Dihydrolipoamide acyltransferase (E2), a catalytic and structural component of the three functional classes of multienzyme complexes that catalyze the oxidative decarboxylation of α-keto acids, forms the central core to which the other components are attached. We have imaged by negative stain and cryoelectron microscopy the truncated dihydrolipoamide acetyltransferase core (60 subunits; Mr = 2.7 × 106) of the Saccharomyces cerevisiae pyruvate dehydrogenase complex. Using icosahedral particle reconstruction techniques, we determined its structure to 25 Å resolution. Although the model derived from the negative stain reconstruction was approximately 20% smaller than the model derived from the frozen-hydrated data, when corrected for the effects of the electron microscope contrast transfer functions, the reconstructions showed excellent correspondence. The pentagonal dodecahedron-shaped macromolecule has a maximum diameter, as measured along the 3-fold axis, of ~226 Å (frozen-hydrated value), and 12 large openings (~63 Å in diameter) on the 5-fold axes that lead into a large solvent-accessible cavity (~76–140 Å diameter).
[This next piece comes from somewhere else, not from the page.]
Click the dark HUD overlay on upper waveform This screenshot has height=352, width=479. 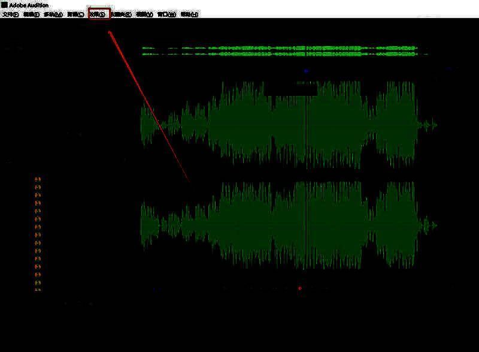tap(290, 89)
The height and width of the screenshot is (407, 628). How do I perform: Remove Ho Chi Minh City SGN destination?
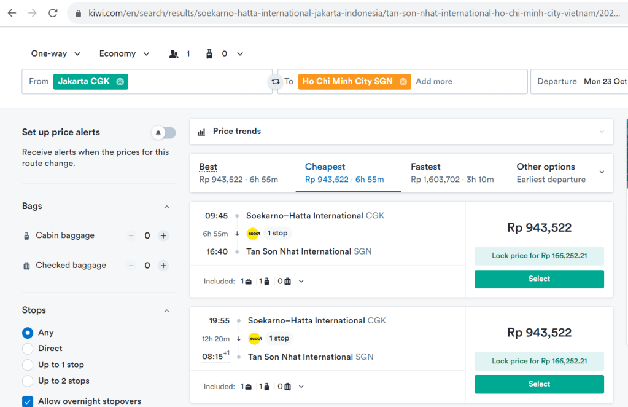point(403,82)
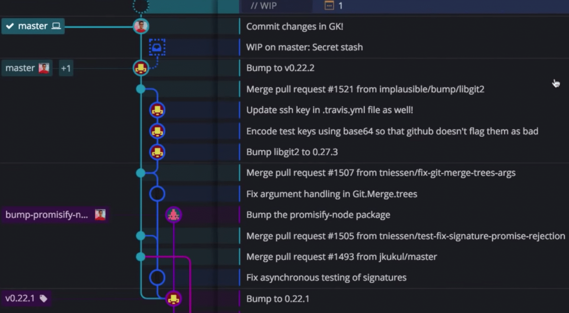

The 20 vertices consist of cone-shaped trimers, each with a flattened base on the outside of the structure and an apex directed toward the center. The trimers are interconnected by 20 Å thick “bridges” on the 2-fold axes. These studies also show that the highest resolution features apparent in the frozen-hydrated reconstruction are revealed in a filtered reconstruction of the stained molecule.